Pasaron los días y se mostraba alejada; ahora que lo pienso, su comportamiento era precavido, como si de forma consciente anduviera con cuidado antes de volver a entregar su amor. Notamos que su pancita crecía a pesar de no comer. Alguien nos hizo notar que estaba embarazada. Hasta ese día, habíamos recibido perritos con problemas de comportamiento, pero nunca a una embarazada. Al principio fue preocupante, pero después llegó la aceptación y la apertura para la nueva experiencia que estábamos por vivir.

Durante el embarazo hubo momentos difíciles: tenía una grave infección, estaba desnutrida; sin embargo, al sentirse protegida, sobre todo por Luka, empezó a comer y a tomar sus medicinas.

Preparamos el espacio para que Tina tuviera a sus cachorros. Colocamos una lámpara, sábanas, agua y toda clase de insumos para ayudarla durante el parto.
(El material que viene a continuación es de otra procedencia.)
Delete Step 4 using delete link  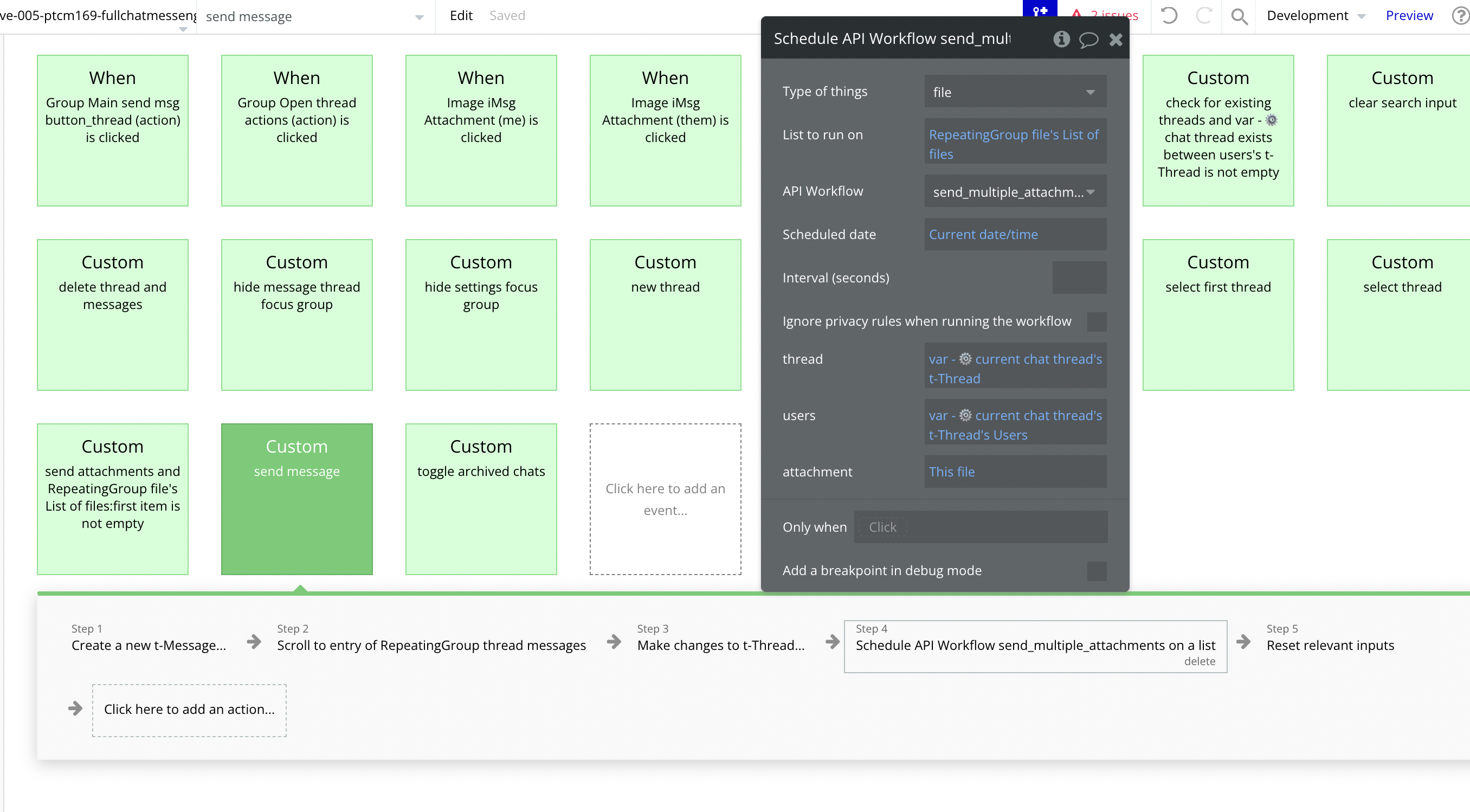tap(1199, 661)
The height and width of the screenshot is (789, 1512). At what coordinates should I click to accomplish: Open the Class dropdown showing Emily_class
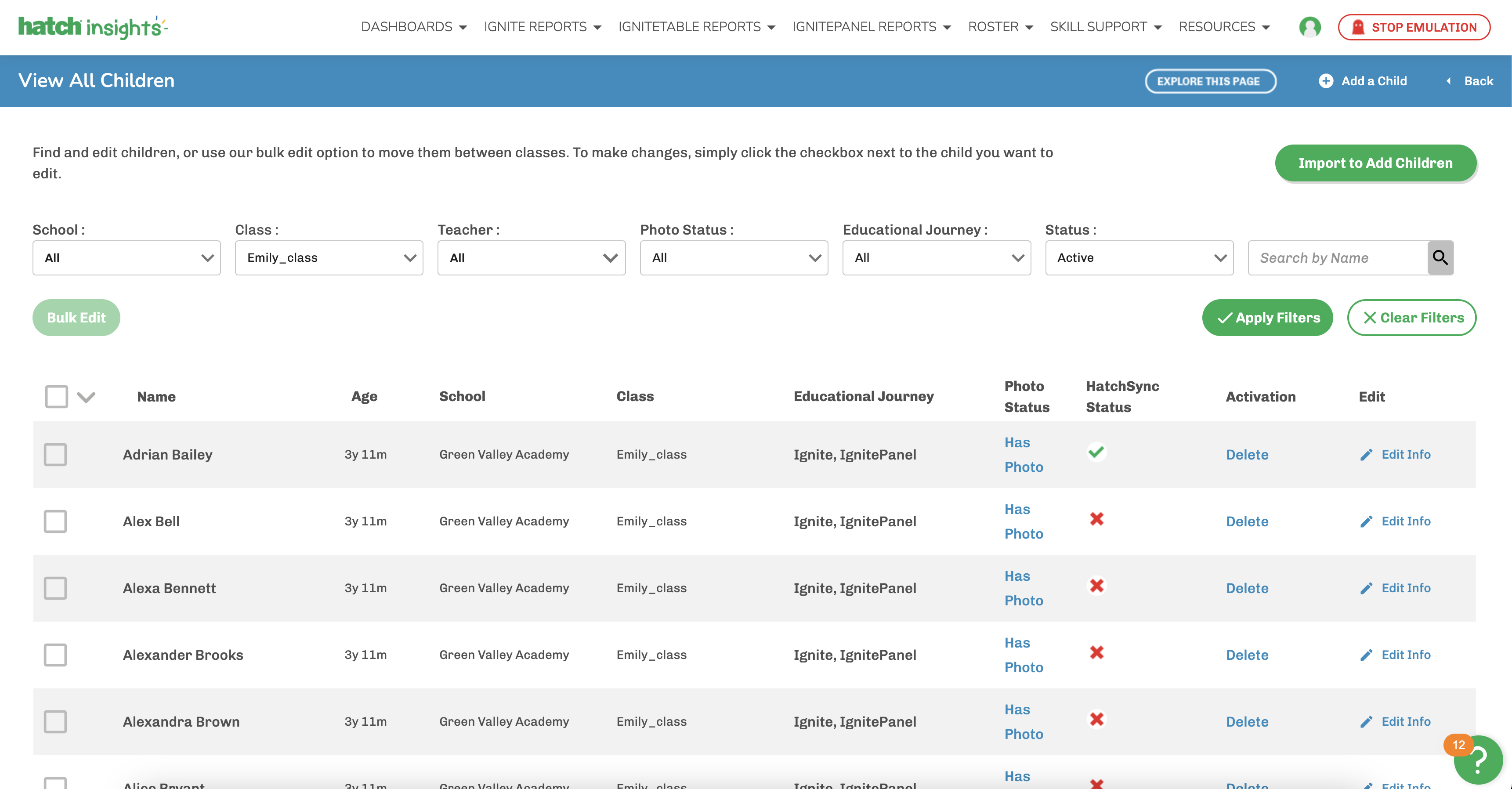click(329, 258)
El día llegó y nerviosos recibimos al primer cachorro; Marco le cortó la bolsa, el cordón umbilical, sacamos las flemas, lo limpiamos y se lo dimos a Tina. Cuando el segundo cachorro asomó la cabeza, Tina nos empujó las manos con la trompa. Con una actitud fuerte, decidida y serena, nos demostró que ella tenía todo bajo control.

La naturaleza no necesita de los humanos. Así nacieron Balú, Beba, Jack, Toby, Chimuelo y Tobi. Todos encontraron una hermosa familia y son inmensamente felices.
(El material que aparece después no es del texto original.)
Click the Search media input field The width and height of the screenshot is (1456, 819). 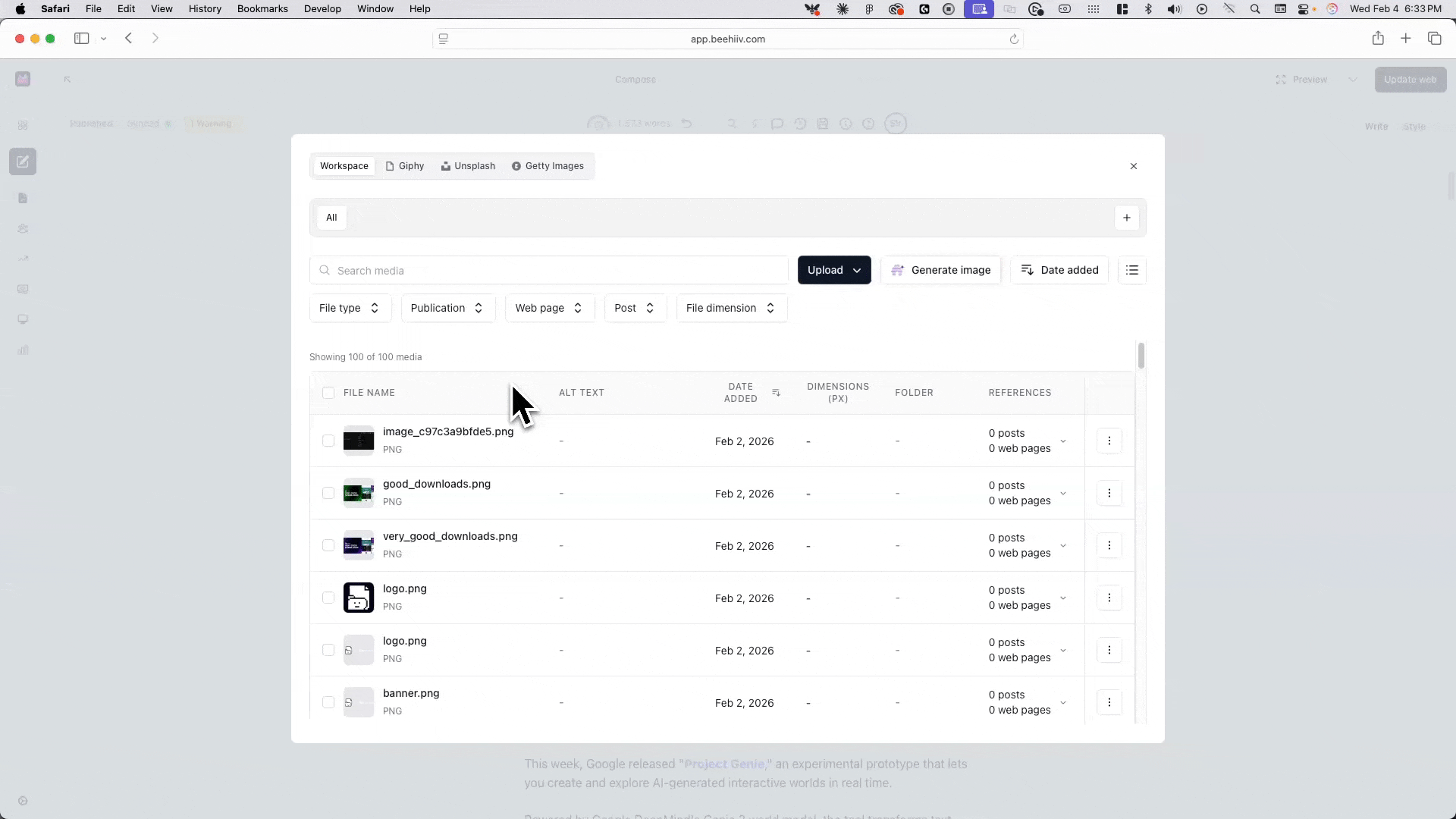pyautogui.click(x=549, y=271)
Llegamos a la conclusión de que la anterior familia de Tina la echó a la calle al percatarse de su embarazo. Después del parto pensábamos buscarle familia, pero no pudimos dejar ir a una perrita amorosa y valiente, que no sólo sobrevivió a la calle, sino también a la enfermedad, al dolor y al abandono. Lo que terminó de conquistarnos fue su sonrisa después del parto. Era como si estuviera feliz de haber superado la adversidad, satisfecha de haber triunfado contra todo. Ella no lo sabe, pero el día que Tina dio a luz, alumbró nuestra vida.

*Agente perruna y diseñadora gráfica.